Oh, and in the interests of full disclosure: I play wargames. I’ve never been a Nazi. I’m allergic to peanut butter.

2 responses to “Returning Fire: video gaming and war-fighting

  1. Brant 10/04/2011 at 11:48 am

    “a stunningly realistic experience of ground combat ”

    I’ve got a problem with this line… “Realism” comes in many flavors that need further definition. In this case, I think they are referring to “realism” as comparison of the digitally-created visual content with the photo/video content from live action. However, simply making the photos look ‘real’ doesn’t mean it’s “realistic”.
    How many videogames have photo-realistic imagery but feature characters leaping tall buildings in a single bound? How often to the player reload? How physically encumbered are they based on the weight of their gear? How much more situational awareness do they have that soldiers in the field do not, though the use of things like an on-screen radar? What role does fatigue play in the gameplay?
    Making a stunning visual and proclaiming it “realistic” is horribly inaccurate and limited, while simultaneously over-reaching for the inevitable headlines.

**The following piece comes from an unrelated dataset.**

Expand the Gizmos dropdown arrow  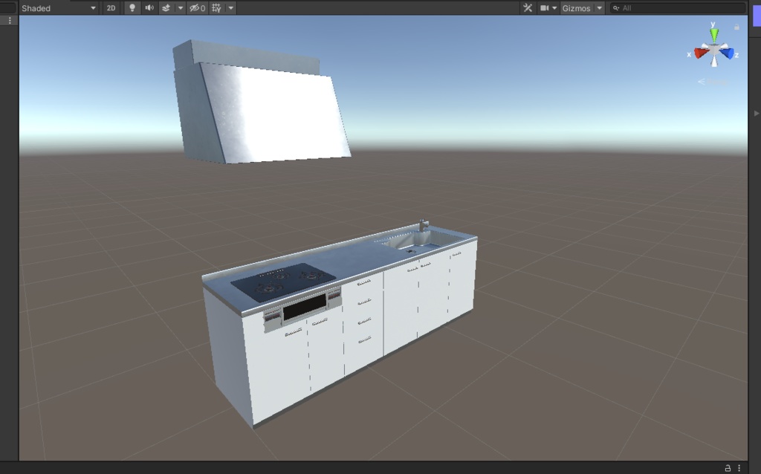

  2. Roger 21/08/2011 at 2:27 pm

    Thanks for the review. I made this film. It was designed to curate three high-profile instances of social protest / culture jamming in war games. The goal was not to visit the behavioral research on games/violence nor to give a particularly didactic account of all of the tensions of this genre. There is, of course, much more to say about the issue. The film had modest goals but a clear focus: it examined closely the mechanics of each intervention and the way that public discourse dealt with the challenges. In this way, it was designed to be provocative, to pose questions rather than answer them, just like the artists/activist featured in the film. As a classroom tool to spur discussion, the film is useful. As a comprehensive treatment of the issue, I think I too would be “unsatisfied” with the video. I do know that the Media Education is at this instant working on at least one more film approaching the issues of games, violence, and militarism. It will have a different, and more comprehensive, focus. So for those of us who see this as an enduring issue worthy of examination, keep an eye out.